Moms, dads, and the places that supercomputers live

All of the complex, highly coordinated activities that are part and parcel of deploying extreme scale systems at this point in history have a visible impact on the communities, lives, and wallets of the places where these machines are installed.

“For a large deployment like Blue Waters,” observes Bill Bell, division director for Public Affairs at the National Center for Supercomputing Applications, “the community is spending money and dedicating resources to the establishment of the new system. In our local community both the state and the University of Illinois have invested considerable time and energy into this project. We wanted to make sure that our local community understood what was being done with that investment, and why it was worthwhile. At our Community Day event (highlighting our new National Petascale Computing Facility) we invited everyone in the local area to come by and let us show them what we were doing. We were expecting IT guys and techies; 1,000 people showed up. They had watched this enormous building going up, and they wanted to know what it was all about.”
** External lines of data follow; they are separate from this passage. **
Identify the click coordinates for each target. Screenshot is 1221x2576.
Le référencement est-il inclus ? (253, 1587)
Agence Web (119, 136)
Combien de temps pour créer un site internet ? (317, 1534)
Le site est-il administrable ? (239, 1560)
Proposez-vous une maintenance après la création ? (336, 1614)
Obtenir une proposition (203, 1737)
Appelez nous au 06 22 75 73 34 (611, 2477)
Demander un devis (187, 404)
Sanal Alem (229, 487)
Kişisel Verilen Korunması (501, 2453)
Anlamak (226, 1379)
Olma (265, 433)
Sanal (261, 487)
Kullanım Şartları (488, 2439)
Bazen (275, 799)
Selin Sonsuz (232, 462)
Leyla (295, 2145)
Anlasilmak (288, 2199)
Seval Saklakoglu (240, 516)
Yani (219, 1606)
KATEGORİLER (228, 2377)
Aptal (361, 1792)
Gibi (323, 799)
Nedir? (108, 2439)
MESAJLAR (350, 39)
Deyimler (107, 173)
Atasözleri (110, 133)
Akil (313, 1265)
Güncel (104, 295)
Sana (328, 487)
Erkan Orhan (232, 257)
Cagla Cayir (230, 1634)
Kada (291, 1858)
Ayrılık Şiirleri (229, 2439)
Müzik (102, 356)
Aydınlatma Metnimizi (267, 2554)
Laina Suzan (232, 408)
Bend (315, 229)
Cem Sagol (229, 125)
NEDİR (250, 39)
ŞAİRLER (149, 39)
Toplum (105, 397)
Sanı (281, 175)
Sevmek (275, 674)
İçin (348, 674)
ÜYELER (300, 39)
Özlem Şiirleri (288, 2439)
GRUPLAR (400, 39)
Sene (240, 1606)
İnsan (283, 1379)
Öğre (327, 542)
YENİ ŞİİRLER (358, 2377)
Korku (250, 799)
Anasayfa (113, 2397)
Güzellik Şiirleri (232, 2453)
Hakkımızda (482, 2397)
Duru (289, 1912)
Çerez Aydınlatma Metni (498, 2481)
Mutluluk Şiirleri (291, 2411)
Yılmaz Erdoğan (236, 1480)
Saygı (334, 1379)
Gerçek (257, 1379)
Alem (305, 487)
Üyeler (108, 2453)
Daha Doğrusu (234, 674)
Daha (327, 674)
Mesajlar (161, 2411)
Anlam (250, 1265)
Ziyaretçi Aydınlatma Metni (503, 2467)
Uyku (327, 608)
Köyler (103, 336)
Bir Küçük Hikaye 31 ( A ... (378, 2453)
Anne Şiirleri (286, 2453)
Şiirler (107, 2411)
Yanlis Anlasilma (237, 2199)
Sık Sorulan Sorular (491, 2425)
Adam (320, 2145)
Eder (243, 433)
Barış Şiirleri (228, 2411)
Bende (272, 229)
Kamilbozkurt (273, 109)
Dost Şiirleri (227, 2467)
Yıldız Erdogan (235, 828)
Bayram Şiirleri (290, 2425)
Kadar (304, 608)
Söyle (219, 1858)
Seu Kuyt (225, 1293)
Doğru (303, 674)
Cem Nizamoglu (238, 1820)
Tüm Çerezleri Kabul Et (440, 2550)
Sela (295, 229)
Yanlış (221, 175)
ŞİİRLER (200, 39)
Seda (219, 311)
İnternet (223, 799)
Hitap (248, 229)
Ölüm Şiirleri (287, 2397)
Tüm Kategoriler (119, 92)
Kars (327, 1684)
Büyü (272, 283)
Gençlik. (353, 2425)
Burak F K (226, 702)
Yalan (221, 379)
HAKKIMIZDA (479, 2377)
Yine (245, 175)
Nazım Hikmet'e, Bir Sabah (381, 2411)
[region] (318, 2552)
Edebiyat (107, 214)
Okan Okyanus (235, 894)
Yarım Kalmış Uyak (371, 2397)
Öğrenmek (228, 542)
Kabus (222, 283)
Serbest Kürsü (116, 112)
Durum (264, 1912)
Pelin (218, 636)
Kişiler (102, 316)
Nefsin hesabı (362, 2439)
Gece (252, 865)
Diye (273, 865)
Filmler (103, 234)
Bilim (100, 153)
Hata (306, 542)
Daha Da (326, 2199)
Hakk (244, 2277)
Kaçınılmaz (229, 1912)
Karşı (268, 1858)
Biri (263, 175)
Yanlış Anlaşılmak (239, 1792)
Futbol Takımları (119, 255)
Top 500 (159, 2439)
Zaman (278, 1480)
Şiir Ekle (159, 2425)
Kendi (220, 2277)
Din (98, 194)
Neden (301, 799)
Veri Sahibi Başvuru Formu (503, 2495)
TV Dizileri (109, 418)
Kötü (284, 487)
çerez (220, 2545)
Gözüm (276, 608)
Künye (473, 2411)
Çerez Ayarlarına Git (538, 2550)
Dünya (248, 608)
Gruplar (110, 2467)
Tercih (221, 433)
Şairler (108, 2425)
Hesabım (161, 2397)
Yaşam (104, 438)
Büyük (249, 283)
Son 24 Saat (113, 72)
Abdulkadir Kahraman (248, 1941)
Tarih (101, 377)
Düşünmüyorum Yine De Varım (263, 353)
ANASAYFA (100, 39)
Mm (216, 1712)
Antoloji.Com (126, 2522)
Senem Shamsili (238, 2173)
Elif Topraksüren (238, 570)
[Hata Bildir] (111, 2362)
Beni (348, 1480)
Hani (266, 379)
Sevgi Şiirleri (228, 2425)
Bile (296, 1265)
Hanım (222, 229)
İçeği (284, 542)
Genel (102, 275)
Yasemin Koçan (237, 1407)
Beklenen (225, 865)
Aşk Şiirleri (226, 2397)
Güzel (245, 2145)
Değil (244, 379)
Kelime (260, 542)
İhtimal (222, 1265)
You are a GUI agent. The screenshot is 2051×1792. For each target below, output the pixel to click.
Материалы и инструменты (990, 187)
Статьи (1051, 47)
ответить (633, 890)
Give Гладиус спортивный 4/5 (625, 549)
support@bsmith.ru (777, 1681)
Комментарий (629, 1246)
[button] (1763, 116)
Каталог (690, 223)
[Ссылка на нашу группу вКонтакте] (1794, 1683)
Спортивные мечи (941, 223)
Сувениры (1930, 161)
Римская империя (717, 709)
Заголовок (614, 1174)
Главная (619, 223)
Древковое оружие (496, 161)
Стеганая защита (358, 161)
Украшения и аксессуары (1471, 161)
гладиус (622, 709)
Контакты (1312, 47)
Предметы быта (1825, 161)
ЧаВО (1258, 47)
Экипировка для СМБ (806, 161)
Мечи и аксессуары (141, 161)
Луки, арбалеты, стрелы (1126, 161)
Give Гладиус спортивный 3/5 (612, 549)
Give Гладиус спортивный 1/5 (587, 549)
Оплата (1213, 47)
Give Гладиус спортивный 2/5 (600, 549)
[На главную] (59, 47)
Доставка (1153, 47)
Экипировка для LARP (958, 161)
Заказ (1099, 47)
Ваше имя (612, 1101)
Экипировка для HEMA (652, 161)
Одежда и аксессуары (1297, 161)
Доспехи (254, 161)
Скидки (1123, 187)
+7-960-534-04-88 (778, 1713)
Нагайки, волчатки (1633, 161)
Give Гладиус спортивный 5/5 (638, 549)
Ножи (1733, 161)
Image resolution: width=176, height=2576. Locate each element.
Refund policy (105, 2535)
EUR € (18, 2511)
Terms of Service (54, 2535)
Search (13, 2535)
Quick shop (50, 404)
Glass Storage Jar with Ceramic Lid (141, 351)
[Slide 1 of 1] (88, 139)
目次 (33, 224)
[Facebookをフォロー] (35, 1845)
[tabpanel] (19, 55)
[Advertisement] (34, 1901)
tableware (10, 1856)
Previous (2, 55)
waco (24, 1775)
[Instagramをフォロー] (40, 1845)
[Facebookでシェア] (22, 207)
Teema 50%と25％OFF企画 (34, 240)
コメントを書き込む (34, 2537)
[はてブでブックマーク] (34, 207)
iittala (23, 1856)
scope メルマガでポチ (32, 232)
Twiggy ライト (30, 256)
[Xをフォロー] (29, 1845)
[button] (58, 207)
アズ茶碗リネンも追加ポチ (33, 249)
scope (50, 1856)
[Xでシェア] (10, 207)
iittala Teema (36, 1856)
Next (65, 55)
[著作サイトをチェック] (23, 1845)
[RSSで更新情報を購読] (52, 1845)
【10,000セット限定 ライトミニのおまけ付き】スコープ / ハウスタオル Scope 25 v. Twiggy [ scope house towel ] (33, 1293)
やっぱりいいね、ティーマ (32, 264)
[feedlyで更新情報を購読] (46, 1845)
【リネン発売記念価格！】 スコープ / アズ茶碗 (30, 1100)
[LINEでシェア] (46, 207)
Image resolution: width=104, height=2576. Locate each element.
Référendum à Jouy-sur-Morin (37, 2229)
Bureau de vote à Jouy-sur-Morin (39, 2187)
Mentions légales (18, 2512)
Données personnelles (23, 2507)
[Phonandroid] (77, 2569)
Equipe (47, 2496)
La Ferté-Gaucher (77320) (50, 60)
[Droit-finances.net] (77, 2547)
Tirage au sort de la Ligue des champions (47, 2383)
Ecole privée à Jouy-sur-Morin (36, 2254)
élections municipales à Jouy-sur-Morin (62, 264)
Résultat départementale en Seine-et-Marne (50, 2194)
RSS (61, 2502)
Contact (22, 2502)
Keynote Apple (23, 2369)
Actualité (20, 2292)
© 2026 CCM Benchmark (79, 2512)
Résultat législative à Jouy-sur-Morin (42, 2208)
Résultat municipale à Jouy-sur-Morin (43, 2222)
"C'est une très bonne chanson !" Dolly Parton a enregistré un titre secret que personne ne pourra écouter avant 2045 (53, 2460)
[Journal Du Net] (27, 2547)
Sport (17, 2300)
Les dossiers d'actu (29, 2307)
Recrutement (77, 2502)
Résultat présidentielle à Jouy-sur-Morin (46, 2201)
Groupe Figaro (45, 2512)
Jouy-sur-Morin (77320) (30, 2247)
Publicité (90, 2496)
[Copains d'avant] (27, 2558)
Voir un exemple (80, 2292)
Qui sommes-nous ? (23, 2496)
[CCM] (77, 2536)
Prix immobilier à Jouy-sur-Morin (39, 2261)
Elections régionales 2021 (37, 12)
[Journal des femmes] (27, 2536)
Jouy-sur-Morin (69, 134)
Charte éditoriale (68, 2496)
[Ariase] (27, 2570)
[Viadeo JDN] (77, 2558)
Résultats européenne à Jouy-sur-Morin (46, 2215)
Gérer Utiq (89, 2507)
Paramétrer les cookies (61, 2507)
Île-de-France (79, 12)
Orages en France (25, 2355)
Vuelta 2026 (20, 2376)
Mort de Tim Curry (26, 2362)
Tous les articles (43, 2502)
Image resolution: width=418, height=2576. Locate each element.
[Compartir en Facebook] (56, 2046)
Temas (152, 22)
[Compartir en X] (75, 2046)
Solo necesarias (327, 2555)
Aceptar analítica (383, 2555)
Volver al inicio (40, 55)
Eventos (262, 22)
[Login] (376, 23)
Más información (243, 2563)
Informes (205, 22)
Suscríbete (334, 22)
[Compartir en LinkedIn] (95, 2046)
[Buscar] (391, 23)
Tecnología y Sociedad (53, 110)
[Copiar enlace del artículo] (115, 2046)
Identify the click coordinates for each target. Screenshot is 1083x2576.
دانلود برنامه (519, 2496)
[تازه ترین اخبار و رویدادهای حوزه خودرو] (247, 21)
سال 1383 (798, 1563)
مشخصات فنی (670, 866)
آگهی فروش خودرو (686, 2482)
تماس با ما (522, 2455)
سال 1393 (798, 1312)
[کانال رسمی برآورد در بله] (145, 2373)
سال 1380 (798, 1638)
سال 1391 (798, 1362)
At these kinds of local community events, Bell’s team emphasizes the benefits of the science done on NCSA’s machines. “We describe the unique history that NCSA and the University of Illinois have in HPC, and try to demonstrate the scientific relevance of HPC to their everyday lives.”

Ultimately much of our activities in HPC, especially at the extreme high end, are funded by taxpayers at all levels of government. The facilities we build take up space in places that might otherwise be used more directly by local residents for houses, parks, or shopping centers. All of this has an impact far beyond the exclusive community of professionals who build and use HPC. These issues are perhaps as far from the iron in a supercomputing deployment as one can get, but they are absolutely critical to a successful and sustained long-term deployment.

Building the highest of high performance computers has always been a complex technical challenge, with vigorous innovation catalyzing aggressive change and bringing with it uncertainty for both users and providers. This is a trend that is sure to persist. However, one thing is certain — as we continue to push the boundaries of what is possible in pursuit of a better understanding of the world around us, deploying extreme scale supercomputers involves far more than just the iron.